When Treva Rice overheard her friend Lillie Willet speaking to a car dealership about a handicap van, she knew she needed to take action. “As long as I have known Lillie Willet, her name has been synonymous with the community of Cedarville. Anytime anyone needs anything at all, they know that Lillie will do whatever it takes to make it happen. Lillie and I had been praying for God to provide a way for her to get the van,” says Treva. “Lillie never asked anyone for help, but I knew the people of our community would want to help her in her time of need because she has helped everyone who ever needed it.” Treva started contacting area parents about Lillie’s need, and Sandi Dunn (another of Lillie’s many friends) began the plan for a fundraiser.

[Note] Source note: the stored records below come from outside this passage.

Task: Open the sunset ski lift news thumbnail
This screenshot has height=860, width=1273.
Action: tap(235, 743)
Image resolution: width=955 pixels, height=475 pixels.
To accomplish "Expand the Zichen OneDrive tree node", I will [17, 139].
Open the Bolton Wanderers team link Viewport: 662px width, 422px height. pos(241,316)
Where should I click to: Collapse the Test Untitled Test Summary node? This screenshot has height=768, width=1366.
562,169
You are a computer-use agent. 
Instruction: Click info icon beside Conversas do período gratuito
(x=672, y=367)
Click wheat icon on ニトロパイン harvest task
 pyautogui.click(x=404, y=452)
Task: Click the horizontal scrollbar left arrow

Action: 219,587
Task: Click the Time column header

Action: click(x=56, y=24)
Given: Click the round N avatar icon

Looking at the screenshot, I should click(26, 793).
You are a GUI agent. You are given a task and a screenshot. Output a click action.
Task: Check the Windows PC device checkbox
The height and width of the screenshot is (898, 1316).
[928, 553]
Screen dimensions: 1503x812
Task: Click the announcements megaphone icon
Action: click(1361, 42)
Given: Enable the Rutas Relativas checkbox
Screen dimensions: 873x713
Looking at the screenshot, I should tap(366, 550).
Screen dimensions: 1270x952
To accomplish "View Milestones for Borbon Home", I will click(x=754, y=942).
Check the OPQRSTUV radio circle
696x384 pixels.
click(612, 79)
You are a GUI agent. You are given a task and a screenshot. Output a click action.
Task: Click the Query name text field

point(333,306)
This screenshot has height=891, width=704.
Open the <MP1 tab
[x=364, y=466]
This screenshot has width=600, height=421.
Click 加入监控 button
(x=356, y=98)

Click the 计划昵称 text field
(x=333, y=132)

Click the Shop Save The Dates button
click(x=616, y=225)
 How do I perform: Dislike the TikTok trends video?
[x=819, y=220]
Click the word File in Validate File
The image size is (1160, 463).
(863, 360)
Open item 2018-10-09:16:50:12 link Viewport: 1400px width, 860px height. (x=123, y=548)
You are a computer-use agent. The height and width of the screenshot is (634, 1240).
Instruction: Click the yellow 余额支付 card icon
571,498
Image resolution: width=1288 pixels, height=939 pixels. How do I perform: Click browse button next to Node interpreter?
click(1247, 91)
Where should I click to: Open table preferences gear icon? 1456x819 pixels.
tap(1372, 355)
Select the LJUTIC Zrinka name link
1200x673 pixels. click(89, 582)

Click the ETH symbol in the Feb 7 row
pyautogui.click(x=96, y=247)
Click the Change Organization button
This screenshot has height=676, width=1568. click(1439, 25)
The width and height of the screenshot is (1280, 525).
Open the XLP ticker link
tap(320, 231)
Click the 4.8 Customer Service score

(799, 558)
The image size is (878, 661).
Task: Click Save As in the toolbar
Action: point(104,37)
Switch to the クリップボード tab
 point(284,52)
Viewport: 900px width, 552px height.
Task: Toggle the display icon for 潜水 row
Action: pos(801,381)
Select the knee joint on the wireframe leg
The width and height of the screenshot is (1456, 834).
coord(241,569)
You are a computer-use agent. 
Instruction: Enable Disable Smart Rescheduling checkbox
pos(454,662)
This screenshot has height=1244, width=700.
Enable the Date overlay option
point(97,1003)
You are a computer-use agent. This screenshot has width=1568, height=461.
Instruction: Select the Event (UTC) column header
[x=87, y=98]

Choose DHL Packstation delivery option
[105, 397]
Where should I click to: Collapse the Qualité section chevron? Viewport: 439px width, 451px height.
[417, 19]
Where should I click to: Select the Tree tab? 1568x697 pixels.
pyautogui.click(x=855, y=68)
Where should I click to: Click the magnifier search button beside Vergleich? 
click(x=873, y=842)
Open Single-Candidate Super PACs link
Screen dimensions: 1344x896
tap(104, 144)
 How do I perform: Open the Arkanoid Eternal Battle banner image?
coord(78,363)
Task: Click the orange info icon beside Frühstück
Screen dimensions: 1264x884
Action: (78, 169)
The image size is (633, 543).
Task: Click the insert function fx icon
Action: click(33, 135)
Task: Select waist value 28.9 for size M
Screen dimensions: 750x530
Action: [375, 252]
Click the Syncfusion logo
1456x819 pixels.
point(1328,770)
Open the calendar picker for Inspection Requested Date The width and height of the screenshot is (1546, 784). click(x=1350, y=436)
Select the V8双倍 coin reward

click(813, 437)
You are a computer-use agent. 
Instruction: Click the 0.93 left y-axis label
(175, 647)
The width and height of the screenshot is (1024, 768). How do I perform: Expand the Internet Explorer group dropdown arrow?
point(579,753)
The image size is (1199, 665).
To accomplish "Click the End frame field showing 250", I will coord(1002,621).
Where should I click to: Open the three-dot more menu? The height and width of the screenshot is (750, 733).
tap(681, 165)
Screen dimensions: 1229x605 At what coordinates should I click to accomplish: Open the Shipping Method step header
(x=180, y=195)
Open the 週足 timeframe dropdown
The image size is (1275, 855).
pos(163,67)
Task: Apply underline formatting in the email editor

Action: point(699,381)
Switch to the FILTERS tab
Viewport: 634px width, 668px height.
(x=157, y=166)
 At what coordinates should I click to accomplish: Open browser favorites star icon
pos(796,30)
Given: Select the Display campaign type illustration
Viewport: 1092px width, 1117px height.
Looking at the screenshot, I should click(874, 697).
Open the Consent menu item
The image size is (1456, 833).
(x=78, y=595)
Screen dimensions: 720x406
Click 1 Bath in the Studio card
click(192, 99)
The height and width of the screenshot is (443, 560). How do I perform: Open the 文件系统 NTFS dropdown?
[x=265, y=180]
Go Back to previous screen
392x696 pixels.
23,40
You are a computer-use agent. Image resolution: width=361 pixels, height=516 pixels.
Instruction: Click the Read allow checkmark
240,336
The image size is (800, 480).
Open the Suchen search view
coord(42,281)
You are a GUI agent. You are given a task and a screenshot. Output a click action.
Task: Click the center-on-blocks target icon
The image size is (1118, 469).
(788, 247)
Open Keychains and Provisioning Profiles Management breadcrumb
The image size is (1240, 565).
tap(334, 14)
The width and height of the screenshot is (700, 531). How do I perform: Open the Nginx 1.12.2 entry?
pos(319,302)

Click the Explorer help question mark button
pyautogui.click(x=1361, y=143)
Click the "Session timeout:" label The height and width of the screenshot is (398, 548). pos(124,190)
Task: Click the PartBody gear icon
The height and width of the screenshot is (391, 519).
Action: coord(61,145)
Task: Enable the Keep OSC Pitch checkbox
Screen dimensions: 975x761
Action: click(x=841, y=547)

The community came together for a benefit auction held at the Cedarville High School gymnasium. In a matter of days, enough money was raised for Lillie to purchase the van. “God, community, and friends have blessed me beyond words!” Lillie says of the outpouring of support.
Lillie was born with a condition called Congenital Femoral Deficiency – she was born with no left femur so her hip ball was sitting on her knee ball, and she had a foot where her knee should have been. Lillie says she is grateful to her parents for allowing doctors to amputate her foot at the age of 5 so she could wear an artificial leg. She started school on crutches and shared her first artificial leg with the entire kindergarten class. She thinks of her classmates as family and has never felt different because of her condition.
Lillie met her husband Keith Willet in 1989 on a blind date. “I told Keith first thing that I had an artificial leg, he was like ‘okay?’ It never mattered to him. He has been here and taken great care of me through it all. He is a wonderful daddy to our son Dustin and wife Hannah, and our daughter Addy.
Despite having a stroke in 2005, and then breaking the bone/ball in her hip due to a fall in 2018, Lillie has remained active with the Friends of the Cedarville Public Library, Cedarville Cheer, Uniontown Baptist Church, Stuff the Bus (school supplies), Cedarville Schools Stakeholders, Cedarville FFA, and feeding students before sporting events.
After the fall that broke her hip bone, Lillie saw several doctors, three of them told her they didn’t know how she ever walked. Lillie told them, “By the Grace of God and my momma telling me to, I did!” Lillie gives credit to her mother for always encouraging her and never allowing her to be handicapped.
Speaking of her current situation, Lillie says, “They (doctors) have not found a way to make it possible to walk with my artificial leg. Any reconstruction is at an 80% failure. It’s just not going to happen. So, after 40 years of independence and walking, I am now on crutches and a wheelchair. I am still blessed! I had 40 good years of mobility!”